==== PASSAGE SHOWN ====

Broken Taboos of Filming National Leaders
This article is from the archive of The New York Sun before the launch of its new website in 2022. The Sun has neither altered nor updated such articles but will seek to correct any errors, mis-categorizations or other problems introduced during transfer.

You might think that North Korea’s nuclear lunacy would act like a cold shower on Europe’s flirtation with anti-Americanism. You are wrong. The hold that defeatism still has on the European imagination is hard to overestimate.
Two reactions, in themselves trivial, sum up the prevailing attitude here. The BBC asked Ambassador to the United Nations, John Bolton, whether Korea’s inclusion by President Bush in “the axis of evil” had provoked Kim Jong Il. Mr. Bolton replied, rather testily, that not all the world’s ills could be laid at the door of America.
Second, a columnist at the London Times, Alice Miles, said that her response to Mr. Bush’s statement on the nuclear test was to swear at him, because America had squandered its moral authority. She admitted that she was dismayed by her own reaction. People like her still want America to protect them against the world’s monsters. The thought that the rest of us might otherwise be at some tyrant’s mercy is too frightening to contemplate.
This inner struggle between the flight into denial and the reality principle is symbolized by two utterly contrasting movies that I have seen in the last week, neither of which is likely to be big box office in America. New York Sun readers may have already read about the first,”Death of a President,” which on Monday was screened by the state-owned (but not state-controlled) British TV corporation, Channel Four. This film, which depicts the assassination of President Bush with sickening verisimilitude, won notoriety even before it was shown — plus a prize at the Toronto film festival.

==== MATERIAL ====

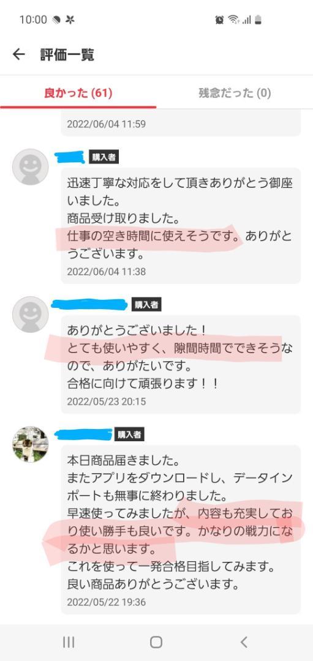The height and width of the screenshot is (661, 313).
Task: Tap the partial review dated 2022/06/04 11:59
Action: 181,123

====

_OBJECTIVE 1_: According to the article on filming national leaders, which British TV corporation screened "Death of a President" on Monday?
_OBJECTIVE 2_: Print the article on filming national leaders verbatim, from "You might think" to "hard to overestimate.".

_FINAL ANSWER 1_: Channel Four

_FINAL ANSWER 2_:
You might think that North Korea’s nuclear lunacy would act like a cold shower on Europe’s flirtation with anti-Americanism. You are wrong. The hold that defeatism still has on the European imagination is hard to overestimate.